In any e-learning system, there exists data regarding all the assessments and the students responses/submission of these assessments.
Such historic data are of tremendous use in providing value added services to end users.

An assessment can be defined as a set of questions.
If testid represents a test and qid represents a question, then

a test is defined by the set testid = {qid1, qid2, qid3 …}

A student attempting such a test can either
1. answer the question correct
2. answer it wrong
3. not attempt it

If students are identified as stu, then a student’s performance in a test can be defined by the set

Performance(stuid) = {testid, stuid, {qids of questions answered correct}, {qids answered wrong}, {qids unattempted}

For example,

Given a test

test1 = {q1,q2,q3,q4,q5,q6}

We can have a possible performance snapshot as

{test1, stu1, {q1}, {q3,q4}, {q2,q5,q6}}
{test1, stu2, {q1,q2}, {q5,q6}, {q3,q4}}
{test1, stu3, {q1,q5}, {q4,q5}, {q2,q3,}}
{test1, stu4, {q1,q6,q2,q4,a5}, {q3},{}}

{test1, stu5, {},{}, {q1,q2,q3,q4,q5,q6}

What can be inferred from this data ?

We can find out
1. for each question the triplet (how many answered correct n(c), how many answered wrong n(w), how many did not attempt n(u) )

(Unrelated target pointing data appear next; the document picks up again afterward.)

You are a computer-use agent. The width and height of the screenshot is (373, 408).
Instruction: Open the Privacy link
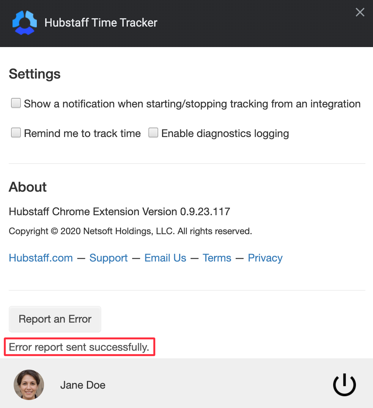[265, 258]
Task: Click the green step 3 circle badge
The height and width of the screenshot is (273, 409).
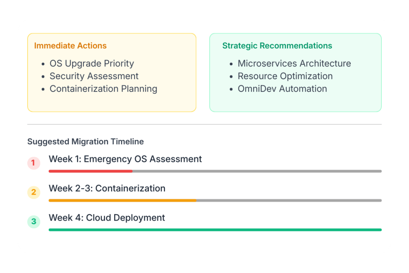Action: (34, 221)
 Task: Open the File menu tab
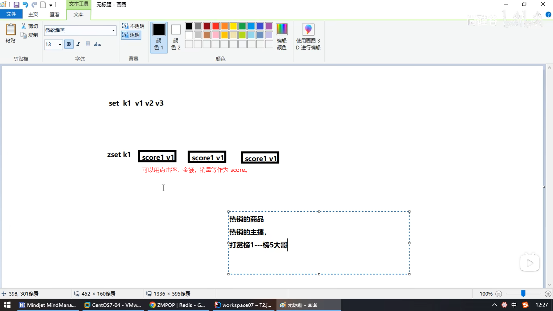click(11, 14)
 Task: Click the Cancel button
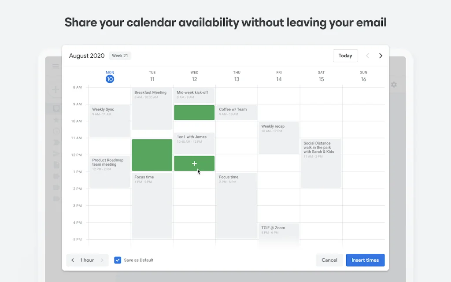pyautogui.click(x=329, y=260)
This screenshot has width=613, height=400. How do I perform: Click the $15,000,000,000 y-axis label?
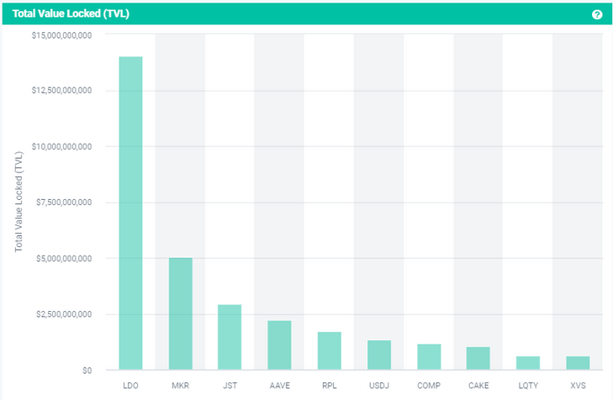pos(61,35)
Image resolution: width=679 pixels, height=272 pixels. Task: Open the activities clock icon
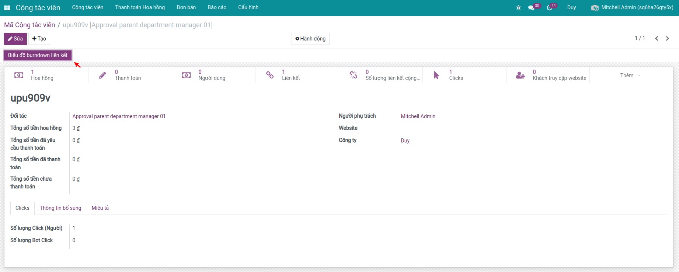(549, 8)
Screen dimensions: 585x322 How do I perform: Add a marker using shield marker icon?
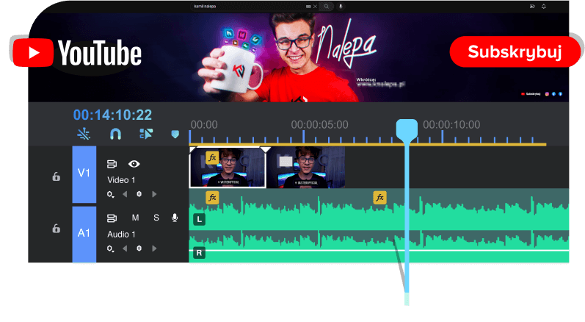pos(175,134)
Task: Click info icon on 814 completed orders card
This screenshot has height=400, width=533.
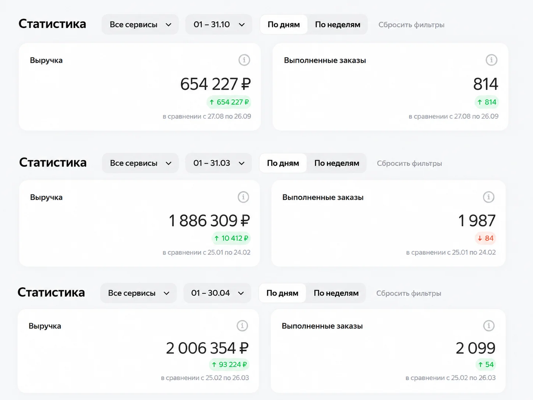Action: (x=491, y=60)
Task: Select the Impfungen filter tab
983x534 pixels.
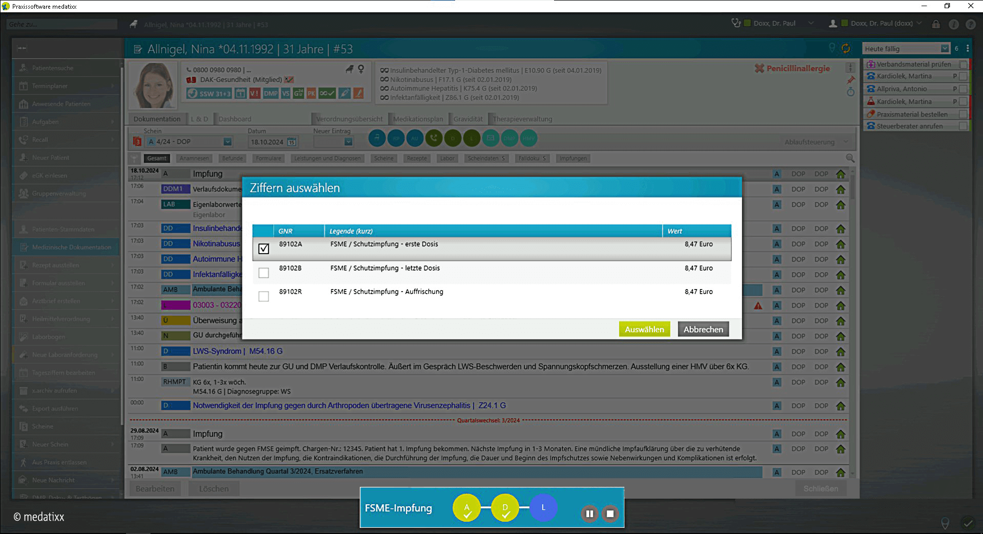Action: point(573,158)
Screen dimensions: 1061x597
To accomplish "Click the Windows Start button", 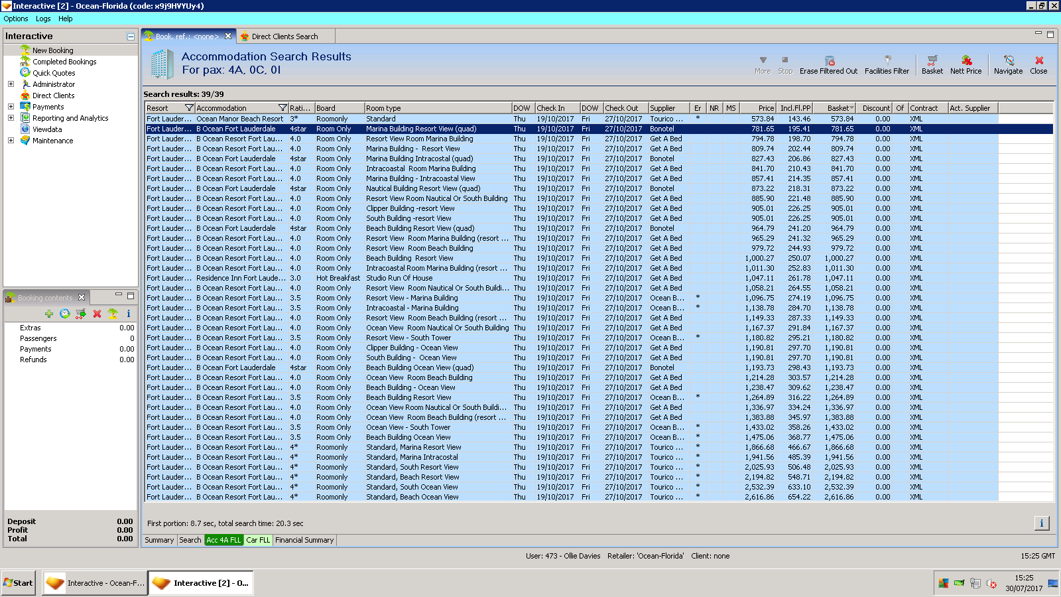I will 19,583.
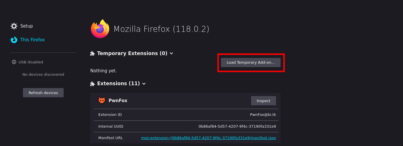Click the PwnFox fox icon

click(x=102, y=101)
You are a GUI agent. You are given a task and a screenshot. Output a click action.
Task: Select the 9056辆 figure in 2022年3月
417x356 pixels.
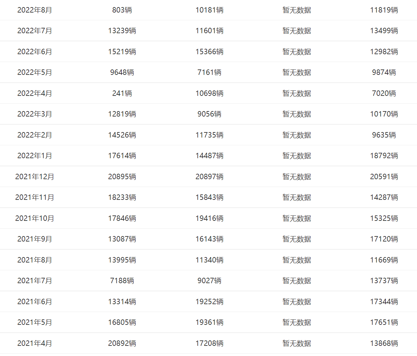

Quite simple isnt’t ? Based on this one could deduce 2 useful information

For a given Question,

Difficulty index (DI) = 1 – ( n(c)/ (n(c) + n(w) + n(u)) —— (1)

% answered (PA) = ( n(c)/ (n(c) + n(w) + n(u)) * 100 —— (2)

Even though (1) and (2) arent much different from each other, it does make sense to keep them.
Let us see why.

If a pool of questions that are used to generate assessments can be subject to such an analysis as mentioned above,
Difficulty Index ( this can further be classified as easy, medium & difficult) can form a part of the question metadata.
This information helps
1. teachers to set assessments of varying difficulty levels
2. create tools that generate assessments of varying difficulty levels.

From a student’s point of view, PA is much useful, as it gives the student an instantaneous benchmarking.
In the above example, q4 hasnt been answered correctly by anyone. A student who answers q4 correctly knows that
only 0% of the students have been able to solve it. This instant benchmarking is of immense value.
However, it is worth of note that such benchmarking of question is an ongoing process and the DI index varies over time.

Parameters like age group, expertise level, country etc makes such universal classification of Questions highly debatable.
For instance, a 12 grader could find a 6th grade problem of level “Difficult” to be quite easy.
But there isnt a simple solution to this problem except that the question metadata could indicate the age group in which the
classification (as ‘Diffcult’ or ‘Easy’) hold good.

I shall post my experiences after I implement and roll it out.